You probably get a lot of those often cute and sometimes thoughtful e-mails you’re supposed to forward to ten of your friends. Heck, I’ve received some from Cursillistas who subscribe to the Tripod, and sent them on to some of you too. But the e-mail I received on Christmas Eve that spoke to this concept came from Shirley Stevens, a friend and well-known Pittsburgh poet.

Shirley sent on a meditation from Confronting Power and Sex in the Catholic Church: Reclaiming the Spirit of Jesus, a book by Sydney, Australia, retired Catholic Bishop Geoffrey Robinson. The book, published earlier this year, is a critical response to the Church’s handling of clerical sexual abuse.

This particular meditation speaks of the “song” of Jesus:

For in everything he did and in everything he said, Jesus Christ sang a song. Sometimes, when he cured a sick person, he sang softly and gently, a song full of love. Sometimes, when he told one of his beautiful stories, he sang a haunting melody, the kind of melody that, once heard, is never forgotten, the sort of melody you hum throughout the day without even knowing that you are doing it. Sometimes, when he defended the rights of the poor, his voice grew strong and powerful, until finally, from the cross, he sang so powerfully that his voice filled the universe.

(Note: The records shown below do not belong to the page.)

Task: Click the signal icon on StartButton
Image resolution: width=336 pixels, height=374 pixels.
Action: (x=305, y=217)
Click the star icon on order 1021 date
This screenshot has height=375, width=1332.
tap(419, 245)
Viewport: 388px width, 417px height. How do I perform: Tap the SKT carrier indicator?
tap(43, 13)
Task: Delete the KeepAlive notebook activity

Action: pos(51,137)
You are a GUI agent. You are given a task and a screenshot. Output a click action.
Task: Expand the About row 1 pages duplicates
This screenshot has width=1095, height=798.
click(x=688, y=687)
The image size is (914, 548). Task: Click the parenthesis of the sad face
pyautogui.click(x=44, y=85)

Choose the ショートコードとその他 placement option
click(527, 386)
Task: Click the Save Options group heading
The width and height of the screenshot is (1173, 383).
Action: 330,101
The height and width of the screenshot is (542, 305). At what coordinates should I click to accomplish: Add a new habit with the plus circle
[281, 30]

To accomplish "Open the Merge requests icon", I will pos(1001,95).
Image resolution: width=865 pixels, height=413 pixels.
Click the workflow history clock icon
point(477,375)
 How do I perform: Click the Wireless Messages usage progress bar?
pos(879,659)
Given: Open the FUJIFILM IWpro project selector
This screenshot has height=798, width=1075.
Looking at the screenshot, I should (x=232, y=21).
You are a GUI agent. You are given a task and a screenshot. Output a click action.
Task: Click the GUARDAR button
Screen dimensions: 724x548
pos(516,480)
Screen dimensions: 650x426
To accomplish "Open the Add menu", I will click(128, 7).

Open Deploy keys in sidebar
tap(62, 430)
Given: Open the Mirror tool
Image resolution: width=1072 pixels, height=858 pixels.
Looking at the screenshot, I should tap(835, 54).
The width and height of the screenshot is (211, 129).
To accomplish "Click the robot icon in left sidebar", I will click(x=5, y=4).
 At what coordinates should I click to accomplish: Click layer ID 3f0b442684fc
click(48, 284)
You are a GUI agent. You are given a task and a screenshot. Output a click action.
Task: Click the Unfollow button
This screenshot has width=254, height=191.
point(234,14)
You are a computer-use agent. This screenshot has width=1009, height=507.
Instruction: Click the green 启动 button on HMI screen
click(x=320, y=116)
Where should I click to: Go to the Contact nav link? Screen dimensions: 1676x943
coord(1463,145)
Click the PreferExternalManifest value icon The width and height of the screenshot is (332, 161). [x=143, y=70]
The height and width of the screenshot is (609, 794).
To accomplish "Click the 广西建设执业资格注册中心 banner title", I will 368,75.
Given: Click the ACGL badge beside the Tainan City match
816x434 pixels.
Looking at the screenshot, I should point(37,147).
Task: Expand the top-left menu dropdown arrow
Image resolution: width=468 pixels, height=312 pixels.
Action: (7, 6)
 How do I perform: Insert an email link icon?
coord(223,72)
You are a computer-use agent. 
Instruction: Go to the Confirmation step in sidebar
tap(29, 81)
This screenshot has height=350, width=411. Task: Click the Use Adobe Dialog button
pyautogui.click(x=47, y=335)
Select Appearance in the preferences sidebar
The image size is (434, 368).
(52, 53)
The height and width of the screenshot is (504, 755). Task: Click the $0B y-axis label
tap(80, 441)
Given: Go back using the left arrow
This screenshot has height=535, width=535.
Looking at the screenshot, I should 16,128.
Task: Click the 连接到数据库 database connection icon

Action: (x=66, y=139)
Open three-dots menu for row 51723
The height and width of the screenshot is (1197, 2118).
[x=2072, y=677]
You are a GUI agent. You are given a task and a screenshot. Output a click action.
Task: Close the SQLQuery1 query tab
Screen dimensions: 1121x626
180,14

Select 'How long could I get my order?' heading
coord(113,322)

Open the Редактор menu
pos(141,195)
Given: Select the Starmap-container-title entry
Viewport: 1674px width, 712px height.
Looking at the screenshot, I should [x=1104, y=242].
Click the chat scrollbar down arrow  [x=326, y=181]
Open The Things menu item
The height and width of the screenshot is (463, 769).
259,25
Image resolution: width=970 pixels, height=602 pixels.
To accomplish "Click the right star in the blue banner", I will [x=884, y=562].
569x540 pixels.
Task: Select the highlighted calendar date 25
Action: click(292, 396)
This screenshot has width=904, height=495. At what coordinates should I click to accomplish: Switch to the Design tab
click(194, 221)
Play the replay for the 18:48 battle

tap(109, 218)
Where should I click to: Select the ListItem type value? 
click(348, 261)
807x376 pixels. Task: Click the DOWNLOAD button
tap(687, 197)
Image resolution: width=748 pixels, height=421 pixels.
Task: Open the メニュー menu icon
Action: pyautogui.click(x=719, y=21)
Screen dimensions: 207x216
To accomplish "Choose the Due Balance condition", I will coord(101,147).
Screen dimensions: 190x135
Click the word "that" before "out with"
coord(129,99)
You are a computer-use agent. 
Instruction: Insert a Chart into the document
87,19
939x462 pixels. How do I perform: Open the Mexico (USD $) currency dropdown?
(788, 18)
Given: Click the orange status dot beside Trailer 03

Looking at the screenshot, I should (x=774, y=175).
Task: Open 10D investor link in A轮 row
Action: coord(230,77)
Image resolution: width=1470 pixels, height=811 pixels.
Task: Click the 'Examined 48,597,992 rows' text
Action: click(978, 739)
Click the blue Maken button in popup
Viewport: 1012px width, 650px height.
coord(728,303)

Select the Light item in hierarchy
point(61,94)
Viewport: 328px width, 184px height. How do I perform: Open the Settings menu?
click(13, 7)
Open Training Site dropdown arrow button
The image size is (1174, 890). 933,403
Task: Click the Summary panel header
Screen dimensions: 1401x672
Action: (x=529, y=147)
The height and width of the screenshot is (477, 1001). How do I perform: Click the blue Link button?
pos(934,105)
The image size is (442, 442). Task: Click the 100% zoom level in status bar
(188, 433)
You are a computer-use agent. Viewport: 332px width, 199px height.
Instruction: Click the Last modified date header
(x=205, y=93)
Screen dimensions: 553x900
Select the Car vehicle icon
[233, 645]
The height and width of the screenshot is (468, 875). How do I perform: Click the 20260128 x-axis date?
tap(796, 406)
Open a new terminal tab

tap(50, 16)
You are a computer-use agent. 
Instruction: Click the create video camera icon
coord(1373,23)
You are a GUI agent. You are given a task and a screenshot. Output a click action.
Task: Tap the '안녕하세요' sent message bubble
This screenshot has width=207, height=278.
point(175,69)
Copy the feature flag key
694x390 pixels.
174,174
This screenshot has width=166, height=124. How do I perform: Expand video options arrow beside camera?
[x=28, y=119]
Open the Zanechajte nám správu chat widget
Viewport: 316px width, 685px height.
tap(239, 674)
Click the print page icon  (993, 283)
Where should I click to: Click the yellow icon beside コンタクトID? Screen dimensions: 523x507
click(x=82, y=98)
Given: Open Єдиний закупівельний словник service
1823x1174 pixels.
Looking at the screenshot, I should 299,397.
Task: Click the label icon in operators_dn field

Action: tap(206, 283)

Bishop Robinson goes on to describe how the song has been passed on through the ages and is now with us:

We must always remember that this song has two special characteristics. The first is that we…sing it badly, but if we sing it to the best of our ability, people do not hear only our voices. Behind us and through us they hear a stronger and surer voice of Jesus. The second is that we always sing it better when we learn to sing it together…all singing the one song in harmony, for it is still the most beautiful song the world has ever known. Compared to this song, there is little else that is of great importance.

Saint Stephen was singing the song as he was stoned. We sing the song every time we help someone in need, make a sacrifice, or attend an Ultreya. It is this song, this belief that will help us endure to the end.


How will you sing the song in the coming year? As a diva? In harmony? Resolve to remember that when you follow Christ, you are always in tune.